In some ways, it’s easier to create a serious health problem in a tight house than a loose house. In Canada, moldy houses are likely to have a low natural air-exchange rate—in other words, they are tightly built without adequate ventilation. The answer isn’t to build loose houses. The answer is to understand how houses function like systems, and then build them accordingly.

 

The health of a house is in a constant state of change. The indoor air quality at any particular time is affected by a number of factors related to the occupants and the structure itself. The structural factors include the temperature of materials, the tightness of the house, the age of the materials or house, the type of foundation, the layout of the rooms, and the type of building materials used. The occupant factors include the number of people in a house, their ages, their activities (cooking, cleaning, hobbies, bathing, etc.), as well as the products they use to furnish the house. All of these factors are in constant flux, so the interactions are different at different times of day, month, or year. The goal is to understand the interactions, and minimize the factors that result in poor indoor air quality.
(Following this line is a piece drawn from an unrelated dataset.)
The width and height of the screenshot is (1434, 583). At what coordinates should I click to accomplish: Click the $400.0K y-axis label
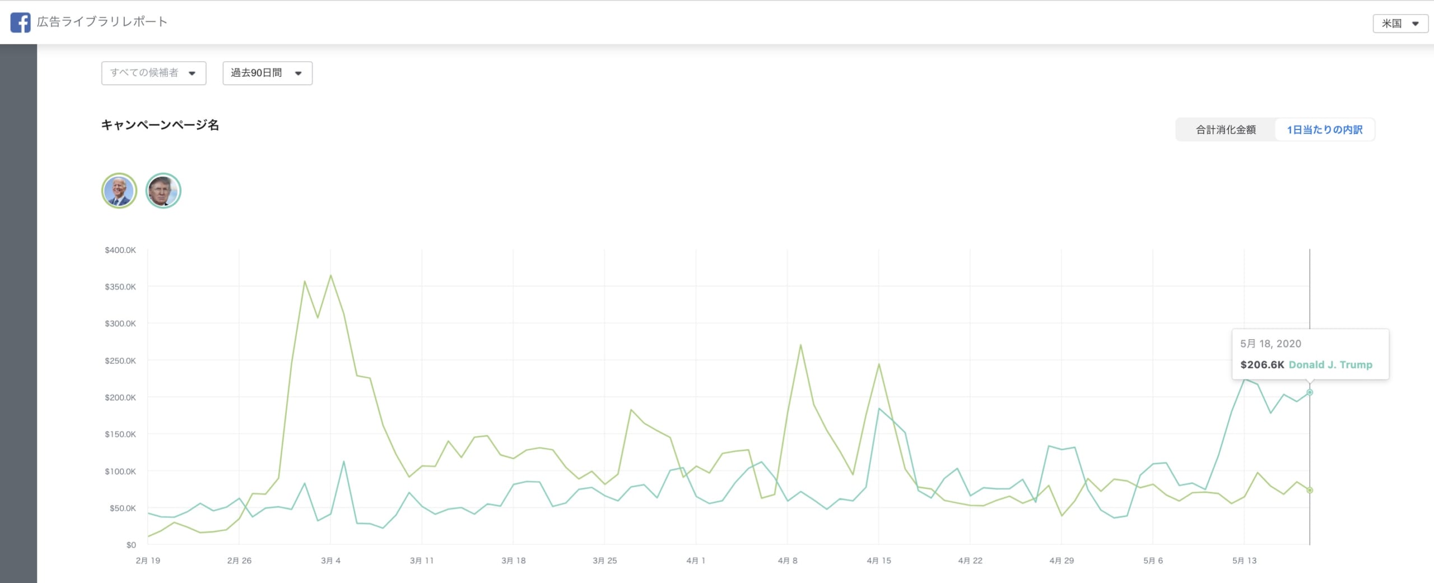point(120,250)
Because there are a wide range of occupant lifestyles and habits, the same house could be healthy for one family, but unhealthy for another.

 

Viewing a house as a system is being widely promoted at cutting-edge builder’s conferences, and the system approach is becoming more widely accepted by engineers, researchers, architects, designers, and utilities. For example, in New England the Northeast Utilities published a booklet titled "The House as a System" to better educate their customers. In the northwestern part of the U.S., the Bonneville Power Administration has an excellent "Super Good Cents" program that relies heavily on the system approach, as does Canada Mortgage and Housing Corp.’s R-2000 energy-efficiency program, and the Canadian Home Builders’ Association’s Builders’ Manual. In the southeastern U.S., the Advanced Energy Builder’s Field Guide is an excellent example of how to apply the system approach to house building.

 

(This article is from the archives of the original Healthy House Institute, and the information was believed accurate at the time of writing.)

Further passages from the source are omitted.